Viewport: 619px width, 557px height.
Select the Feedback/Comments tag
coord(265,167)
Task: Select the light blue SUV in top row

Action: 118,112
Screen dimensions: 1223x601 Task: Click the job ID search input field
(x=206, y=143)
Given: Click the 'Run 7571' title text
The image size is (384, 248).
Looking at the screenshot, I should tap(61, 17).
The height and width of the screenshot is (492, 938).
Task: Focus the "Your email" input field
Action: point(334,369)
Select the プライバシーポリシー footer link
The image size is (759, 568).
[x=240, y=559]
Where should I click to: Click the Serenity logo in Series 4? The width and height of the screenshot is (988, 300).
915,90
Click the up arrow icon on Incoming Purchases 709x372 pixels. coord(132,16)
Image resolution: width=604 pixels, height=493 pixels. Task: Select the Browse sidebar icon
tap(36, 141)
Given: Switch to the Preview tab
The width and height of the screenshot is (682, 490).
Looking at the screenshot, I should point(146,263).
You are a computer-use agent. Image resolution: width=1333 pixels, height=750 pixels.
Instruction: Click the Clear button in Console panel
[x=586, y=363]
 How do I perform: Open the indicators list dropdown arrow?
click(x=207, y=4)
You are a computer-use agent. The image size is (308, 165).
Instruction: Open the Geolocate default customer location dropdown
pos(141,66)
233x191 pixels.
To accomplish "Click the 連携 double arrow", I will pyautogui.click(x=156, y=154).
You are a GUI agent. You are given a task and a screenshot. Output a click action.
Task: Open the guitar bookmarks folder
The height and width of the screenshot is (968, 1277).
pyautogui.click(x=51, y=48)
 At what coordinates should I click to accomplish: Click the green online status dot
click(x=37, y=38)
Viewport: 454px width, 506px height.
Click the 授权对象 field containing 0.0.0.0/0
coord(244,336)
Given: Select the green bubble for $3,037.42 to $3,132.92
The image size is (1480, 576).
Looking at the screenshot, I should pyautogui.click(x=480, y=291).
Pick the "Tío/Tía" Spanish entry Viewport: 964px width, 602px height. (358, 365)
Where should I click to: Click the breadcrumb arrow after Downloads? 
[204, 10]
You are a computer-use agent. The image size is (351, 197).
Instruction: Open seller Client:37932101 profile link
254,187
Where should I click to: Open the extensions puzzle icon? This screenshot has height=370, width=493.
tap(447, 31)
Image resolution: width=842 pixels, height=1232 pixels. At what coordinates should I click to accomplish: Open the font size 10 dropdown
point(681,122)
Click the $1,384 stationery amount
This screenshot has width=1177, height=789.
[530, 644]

§ What to produce:
Your reply should repeat the entire listing, word for word and complete.

§ Exercise output:
Viewport: 619px width, 557px height.
Select the Feedback/Comments tag
coord(265,167)
Task: Select the light blue SUV in top row

Action: 118,112
Screen dimensions: 1223x601 Task: Click the job ID search input field
(x=206, y=143)
Given: Click the 'Run 7571' title text
The image size is (384, 248).
Looking at the screenshot, I should tap(61, 17).
The height and width of the screenshot is (492, 938).
Task: Focus the "Your email" input field
Action: point(334,369)
Select the プライバシーポリシー footer link
The image size is (759, 568).
[x=240, y=559]
Where should I click to: Click the Serenity logo in Series 4? The width and height of the screenshot is (988, 300).
915,90
Click the up arrow icon on Incoming Purchases 709x372 pixels. coord(132,16)
Image resolution: width=604 pixels, height=493 pixels. Task: Select the Browse sidebar icon
tap(36, 141)
Given: Switch to the Preview tab
The width and height of the screenshot is (682, 490).
Looking at the screenshot, I should point(146,263).
You are a computer-use agent. Image resolution: width=1333 pixels, height=750 pixels.
Instruction: Click the Clear button in Console panel
[x=586, y=363]
 How do I perform: Open the indicators list dropdown arrow?
click(x=207, y=4)
You are a computer-use agent. The image size is (308, 165).
Instruction: Open the Geolocate default customer location dropdown
pos(141,66)
233x191 pixels.
To accomplish "Click the 連携 double arrow", I will pyautogui.click(x=156, y=154).
You are a GUI agent. You are given a task and a screenshot. Output a click action.
Task: Open the guitar bookmarks folder
The height and width of the screenshot is (968, 1277).
pyautogui.click(x=51, y=48)
 At what coordinates should I click to accomplish: Click the green online status dot
click(x=37, y=38)
Viewport: 454px width, 506px height.
Click the 授权对象 field containing 0.0.0.0/0
coord(244,336)
Given: Select the green bubble for $3,037.42 to $3,132.92
The image size is (1480, 576).
Looking at the screenshot, I should pyautogui.click(x=480, y=291).
Pick the "Tío/Tía" Spanish entry Viewport: 964px width, 602px height. (358, 365)
Where should I click to: Click the breadcrumb arrow after Downloads? 
[204, 10]
You are a computer-use agent. The image size is (351, 197).
Instruction: Open seller Client:37932101 profile link
254,187
Where should I click to: Open the extensions puzzle icon? This screenshot has height=370, width=493.
tap(447, 31)
Image resolution: width=842 pixels, height=1232 pixels. At what coordinates should I click to accomplish: Open the font size 10 dropdown
point(681,122)
Click the $1,384 stationery amount
This screenshot has width=1177, height=789.
[530, 644]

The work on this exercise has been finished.